And nor can we put this down to wokeness: firstly, it was 1998, so everyone was racist, misogynist and cis-biased etc. etc. etc. — i.e., no-one was woke — and secondly, in any case, “bank” takes the neuter pronoun “it”, so would have been perfectly woke in the singular anyway.

I have re-rendered the Lord Justice’s pronouns as, in my opinion, they should be.[2]

Right.

Background

Lloyds transferred money into Independent’s account at the Royal Bank of Scotland by mistake. Independent argued that Lloyds made the transfer on behalf of its customer WFL, with its authority, to discharge WFL’s debt that was due to Independent.

At first instance, the court held that WFL had not authorised the transfer.

Independent appealed, arguing that Lloyds was authorised, or that it was ostensibly authorised to transfer the money, so the payment discharged WFL’s debt to Independent, thus providing a defence to Lloyds’ claim restitution.

Lloyds argued the first instance judge was right, but even if he wasn’t, Lloyds should still succeed on its restitutionary claim.

Facts

There is some confusion to be navigated not only on account of Lord Justice Waller’s curious facility with pronouns, but because both WFL and Independent had accounts at RBS. WFL was apparently moving its business from RBS to Lloyds. There was a bit of a S.N.A.F.U. where WFL first sent Independent a cheque drawn on RBS, which bounced, but this is all a bit of pre-conflict theatre.

The meat of the action happened when WFL instructed its new bank, Lloyds, to credit the same amount, £162,387.90, to Indepedent’s RBS account by wire transfer. At the time, Lloyds account only had £982 in it. Lloyds said, “We’ll do it as soon as you put us in cleared funds”. Funds were incoming by means of a cheque for £168,000 drawn in WFL’s favour by a third party, Kaffco.

Lloyds credited Kaffco’s cheque to WFL’s new account but marked it as “uncleared funds”, awaiting clearance from Kaffco’s bank.

You’ll never guess what happened next.[3]Before Kaffco’s bank could clear the cheque, Lloyds only went and paid out the £168,000 to Independent by mistake, didn’t it.

And you’ll never guess what happened after that: the Kaffco cheque bounced. Whoops! Lloyds put WFL’s account into overdraft, but in the meantime, asked Independent for the money back.

Issues

Actual authority: Did Lloyds have actual authority to pay £162,387.90 to Independent? The Court of Appeal was unanimous: it did. This puts this case on a different footing from both Barclays Bank v WJ Simm, where the bank explicitly did not, and Citigroup v Brigade Capital Management, where the bank had no instructions at all.

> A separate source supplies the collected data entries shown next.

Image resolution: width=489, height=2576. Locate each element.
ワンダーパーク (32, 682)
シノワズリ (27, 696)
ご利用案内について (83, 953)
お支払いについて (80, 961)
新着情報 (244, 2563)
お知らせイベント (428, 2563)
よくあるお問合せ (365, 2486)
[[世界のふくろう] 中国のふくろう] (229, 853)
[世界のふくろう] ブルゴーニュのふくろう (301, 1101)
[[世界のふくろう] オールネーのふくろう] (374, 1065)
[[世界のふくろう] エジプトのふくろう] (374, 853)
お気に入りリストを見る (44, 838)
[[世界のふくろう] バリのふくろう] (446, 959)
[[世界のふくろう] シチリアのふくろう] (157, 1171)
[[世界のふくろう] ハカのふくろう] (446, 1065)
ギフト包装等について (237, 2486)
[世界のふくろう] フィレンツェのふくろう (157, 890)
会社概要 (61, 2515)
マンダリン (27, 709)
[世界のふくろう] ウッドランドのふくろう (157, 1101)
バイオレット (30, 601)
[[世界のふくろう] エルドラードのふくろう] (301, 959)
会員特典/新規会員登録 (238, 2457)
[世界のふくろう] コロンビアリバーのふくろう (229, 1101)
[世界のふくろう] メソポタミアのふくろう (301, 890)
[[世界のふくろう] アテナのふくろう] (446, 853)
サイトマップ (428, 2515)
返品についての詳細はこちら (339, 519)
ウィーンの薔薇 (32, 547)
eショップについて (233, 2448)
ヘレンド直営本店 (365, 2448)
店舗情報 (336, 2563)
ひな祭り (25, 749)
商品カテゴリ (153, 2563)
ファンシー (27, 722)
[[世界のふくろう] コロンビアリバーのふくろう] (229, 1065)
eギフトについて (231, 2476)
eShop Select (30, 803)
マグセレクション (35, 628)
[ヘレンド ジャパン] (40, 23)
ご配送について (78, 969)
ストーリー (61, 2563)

Ostensible authority: If not, actual authority, did the bank have ostensible authority? This is a tricky area and Lord Justice Peter Gibson, realising he did not have to address this question, preferred not to. Discretion is the better part of valour, and all.

Restitution: If Lloyds had any kind of authority, could it claim restitution of the mistaken payment? Here, the Court of Appeal unanimously agreed it could not, and pointed to the famous “condition 2(b)” articulated by Robert Goff J in Barclays Bank Ltd v WJ Simms:

“(2) [A claim for restitution] may however fail if [...] (b) the payment is made for good consideration, in particular if the money is paid to discharge and does discharge a debt owed to the payee (or a principal on whose behalf he is authorised to receive the payment) by the payer or by a third party by whom he is authorised to discharge the debt”

Lloyds had made the rather careful argument that, whether or not it was authorised to make the payment, Independent would be receive a “windfall” enrichment at Lloyd’s expense, since the effect of authorisation would be to discharge the debt. Enrichment, yes; “unjustified”, no: this was no “windfall” in Independent’s hands (except to the extent WFL could not meet the debt at all), but the satisfaction of a debt. Nor was Lloyds’ without legal remedy: as they had acted within their mandate, Lloyds had a claim, in the form of their overdraft, against WFL.[4]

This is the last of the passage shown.